(EXERCISE AIM) Every entry needs to be duplicated exactly.

(INPUT)
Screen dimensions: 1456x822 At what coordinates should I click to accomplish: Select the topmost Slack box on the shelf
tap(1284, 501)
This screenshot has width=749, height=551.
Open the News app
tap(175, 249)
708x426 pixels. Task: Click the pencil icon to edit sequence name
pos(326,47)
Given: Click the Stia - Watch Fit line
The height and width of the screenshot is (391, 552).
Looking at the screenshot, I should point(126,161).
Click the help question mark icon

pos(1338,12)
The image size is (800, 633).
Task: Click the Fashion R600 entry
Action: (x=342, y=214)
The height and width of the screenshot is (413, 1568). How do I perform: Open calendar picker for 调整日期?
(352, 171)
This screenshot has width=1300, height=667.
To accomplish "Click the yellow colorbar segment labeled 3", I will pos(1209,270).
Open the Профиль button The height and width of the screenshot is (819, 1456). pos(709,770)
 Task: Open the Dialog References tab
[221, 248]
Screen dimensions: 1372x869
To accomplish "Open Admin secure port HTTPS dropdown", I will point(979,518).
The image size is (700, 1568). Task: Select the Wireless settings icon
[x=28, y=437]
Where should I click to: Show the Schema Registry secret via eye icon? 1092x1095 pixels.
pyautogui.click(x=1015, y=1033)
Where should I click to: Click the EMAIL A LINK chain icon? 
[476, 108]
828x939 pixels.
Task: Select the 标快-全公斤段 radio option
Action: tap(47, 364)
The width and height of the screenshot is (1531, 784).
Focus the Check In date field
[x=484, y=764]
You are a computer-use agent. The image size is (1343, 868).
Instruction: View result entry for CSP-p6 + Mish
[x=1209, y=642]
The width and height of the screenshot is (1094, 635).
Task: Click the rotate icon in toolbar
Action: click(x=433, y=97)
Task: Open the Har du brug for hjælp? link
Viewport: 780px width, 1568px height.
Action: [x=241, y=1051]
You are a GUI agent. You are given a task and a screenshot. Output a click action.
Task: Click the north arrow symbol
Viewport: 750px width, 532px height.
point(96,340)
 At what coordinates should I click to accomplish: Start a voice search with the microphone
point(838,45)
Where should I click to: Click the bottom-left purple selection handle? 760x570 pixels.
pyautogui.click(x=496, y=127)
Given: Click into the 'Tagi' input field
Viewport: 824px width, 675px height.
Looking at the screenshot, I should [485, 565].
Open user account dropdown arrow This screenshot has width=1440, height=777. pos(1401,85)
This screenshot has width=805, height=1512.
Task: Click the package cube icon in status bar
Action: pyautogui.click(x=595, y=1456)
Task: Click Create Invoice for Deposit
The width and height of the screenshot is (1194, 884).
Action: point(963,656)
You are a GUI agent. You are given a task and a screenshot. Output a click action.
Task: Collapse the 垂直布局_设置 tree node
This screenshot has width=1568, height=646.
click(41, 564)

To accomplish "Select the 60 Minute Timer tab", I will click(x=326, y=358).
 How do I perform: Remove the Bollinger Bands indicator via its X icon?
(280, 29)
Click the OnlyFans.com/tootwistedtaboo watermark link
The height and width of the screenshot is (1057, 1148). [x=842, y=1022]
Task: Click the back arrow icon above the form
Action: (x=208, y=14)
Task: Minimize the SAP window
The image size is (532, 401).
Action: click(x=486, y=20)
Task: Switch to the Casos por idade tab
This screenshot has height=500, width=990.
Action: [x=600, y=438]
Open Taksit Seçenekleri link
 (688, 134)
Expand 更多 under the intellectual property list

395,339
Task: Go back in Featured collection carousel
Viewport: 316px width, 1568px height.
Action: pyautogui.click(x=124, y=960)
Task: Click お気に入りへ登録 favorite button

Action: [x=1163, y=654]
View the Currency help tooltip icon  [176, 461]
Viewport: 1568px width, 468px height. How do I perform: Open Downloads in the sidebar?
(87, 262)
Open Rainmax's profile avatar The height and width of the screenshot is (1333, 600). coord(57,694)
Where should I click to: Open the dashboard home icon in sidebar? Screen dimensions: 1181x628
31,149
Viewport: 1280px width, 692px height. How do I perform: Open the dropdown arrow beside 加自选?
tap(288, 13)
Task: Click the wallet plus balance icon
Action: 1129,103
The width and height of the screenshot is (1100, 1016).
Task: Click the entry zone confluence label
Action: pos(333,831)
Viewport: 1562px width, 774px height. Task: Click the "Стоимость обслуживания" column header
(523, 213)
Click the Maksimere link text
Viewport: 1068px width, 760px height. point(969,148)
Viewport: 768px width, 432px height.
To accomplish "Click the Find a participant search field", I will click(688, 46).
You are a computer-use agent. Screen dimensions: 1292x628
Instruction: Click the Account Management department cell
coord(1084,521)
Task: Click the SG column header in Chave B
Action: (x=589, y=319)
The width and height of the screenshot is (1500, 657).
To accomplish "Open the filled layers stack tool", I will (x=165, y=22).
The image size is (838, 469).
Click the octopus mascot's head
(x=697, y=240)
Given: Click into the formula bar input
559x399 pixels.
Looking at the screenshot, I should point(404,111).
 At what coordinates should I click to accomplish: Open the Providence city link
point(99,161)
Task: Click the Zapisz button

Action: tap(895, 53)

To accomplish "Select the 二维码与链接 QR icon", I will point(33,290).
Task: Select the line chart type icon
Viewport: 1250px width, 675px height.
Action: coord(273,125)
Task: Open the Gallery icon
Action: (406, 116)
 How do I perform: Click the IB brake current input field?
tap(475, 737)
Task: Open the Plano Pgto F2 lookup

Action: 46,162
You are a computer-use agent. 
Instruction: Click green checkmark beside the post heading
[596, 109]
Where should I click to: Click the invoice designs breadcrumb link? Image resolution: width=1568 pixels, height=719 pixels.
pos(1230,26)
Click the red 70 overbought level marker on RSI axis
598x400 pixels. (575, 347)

(YOUR SOLUTION)
Screen dimensions: 1456x822 At what coordinates should I click to accomplish: Select the topmost Slack box on the shelf
tap(1284, 501)
This screenshot has width=749, height=551.
Open the News app
tap(175, 249)
708x426 pixels. Task: Click the pencil icon to edit sequence name
pos(326,47)
Given: Click the Stia - Watch Fit line
The height and width of the screenshot is (391, 552).
Looking at the screenshot, I should point(126,161).
Click the help question mark icon

pos(1338,12)
The image size is (800, 633).
Task: Click the Fashion R600 entry
Action: (x=342, y=214)
The height and width of the screenshot is (413, 1568). How do I perform: Open calendar picker for 调整日期?
(352, 171)
This screenshot has width=1300, height=667.
To accomplish "Click the yellow colorbar segment labeled 3", I will pos(1209,270).
Open the Профиль button The height and width of the screenshot is (819, 1456). pos(709,770)
 Task: Open the Dialog References tab
[221, 248]
Screen dimensions: 1372x869
To accomplish "Open Admin secure port HTTPS dropdown", I will point(979,518).
The image size is (700, 1568). Task: Select the Wireless settings icon
[x=28, y=437]
Where should I click to: Show the Schema Registry secret via eye icon? 1092x1095 pixels.
pyautogui.click(x=1015, y=1033)
Where should I click to: Click the EMAIL A LINK chain icon? 
[476, 108]
828x939 pixels.
Task: Select the 标快-全公斤段 radio option
Action: tap(47, 364)
The width and height of the screenshot is (1531, 784).
Focus the Check In date field
[x=484, y=764]
You are a computer-use agent. The image size is (1343, 868).
Instruction: View result entry for CSP-p6 + Mish
[x=1209, y=642]
The width and height of the screenshot is (1094, 635).
Task: Click the rotate icon in toolbar
Action: click(x=433, y=97)
Task: Open the Har du brug for hjælp? link
Viewport: 780px width, 1568px height.
Action: [x=241, y=1051]
You are a GUI agent. You are given a task and a screenshot. Output a click action.
Task: Click the north arrow symbol
Viewport: 750px width, 532px height.
point(96,340)
 At what coordinates should I click to accomplish: Start a voice search with the microphone
point(838,45)
Where should I click to: Click the bottom-left purple selection handle? 760x570 pixels.
pyautogui.click(x=496, y=127)
Given: Click into the 'Tagi' input field
Viewport: 824px width, 675px height.
Looking at the screenshot, I should [485, 565].
Open user account dropdown arrow This screenshot has width=1440, height=777. pos(1401,85)
This screenshot has width=805, height=1512.
Task: Click the package cube icon in status bar
Action: pyautogui.click(x=595, y=1456)
Task: Click Create Invoice for Deposit
The width and height of the screenshot is (1194, 884).
Action: point(963,656)
You are a GUI agent. You are given a task and a screenshot. Output a click action.
Task: Collapse the 垂直布局_设置 tree node
This screenshot has width=1568, height=646.
click(41, 564)

To accomplish "Select the 60 Minute Timer tab", I will click(x=326, y=358).
 How do I perform: Remove the Bollinger Bands indicator via its X icon?
(280, 29)
Click the OnlyFans.com/tootwistedtaboo watermark link
The height and width of the screenshot is (1057, 1148). [x=842, y=1022]
Task: Click the back arrow icon above the form
Action: (x=208, y=14)
Task: Minimize the SAP window
The image size is (532, 401).
Action: click(x=486, y=20)
Task: Switch to the Casos por idade tab
This screenshot has height=500, width=990.
Action: [x=600, y=438]
Open Taksit Seçenekleri link
 (688, 134)
Expand 更多 under the intellectual property list

395,339
Task: Go back in Featured collection carousel
Viewport: 316px width, 1568px height.
Action: pyautogui.click(x=124, y=960)
Task: Click お気に入りへ登録 favorite button

Action: [x=1163, y=654]
View the Currency help tooltip icon  [176, 461]
Viewport: 1568px width, 468px height. How do I perform: Open Downloads in the sidebar?
(87, 262)
Open Rainmax's profile avatar The height and width of the screenshot is (1333, 600). coord(57,694)
Where should I click to: Open the dashboard home icon in sidebar? Screen dimensions: 1181x628
31,149
Viewport: 1280px width, 692px height. How do I perform: Open the dropdown arrow beside 加自选?
tap(288, 13)
Task: Click the wallet plus balance icon
Action: 1129,103
The width and height of the screenshot is (1100, 1016).
Task: Click the entry zone confluence label
Action: pos(333,831)
Viewport: 1562px width, 774px height. Task: Click the "Стоимость обслуживания" column header
(523, 213)
Click the Maksimere link text
Viewport: 1068px width, 760px height. point(969,148)
Viewport: 768px width, 432px height.
To accomplish "Click the Find a participant search field", I will click(688, 46).
You are a computer-use agent. Screen dimensions: 1292x628
Instruction: Click the Account Management department cell
coord(1084,521)
Task: Click the SG column header in Chave B
Action: (x=589, y=319)
The width and height of the screenshot is (1500, 657).
To accomplish "Open the filled layers stack tool", I will (x=165, y=22).
The image size is (838, 469).
Click the octopus mascot's head
(x=697, y=240)
Given: Click into the formula bar input
559x399 pixels.
Looking at the screenshot, I should point(404,111).
 At what coordinates should I click to accomplish: Open the Providence city link
point(99,161)
Task: Click the Zapisz button

Action: tap(895, 53)

To accomplish "Select the 二维码与链接 QR icon", I will point(33,290).
Task: Select the line chart type icon
Viewport: 1250px width, 675px height.
Action: coord(273,125)
Task: Open the Gallery icon
Action: (406, 116)
 How do I perform: Click the IB brake current input field?
tap(475, 737)
Task: Open the Plano Pgto F2 lookup

Action: 46,162
You are a computer-use agent. 
Instruction: Click green checkmark beside the post heading
[596, 109]
Where should I click to: Click the invoice designs breadcrumb link? Image resolution: width=1568 pixels, height=719 pixels.
pos(1230,26)
Click the red 70 overbought level marker on RSI axis
598x400 pixels. (575, 347)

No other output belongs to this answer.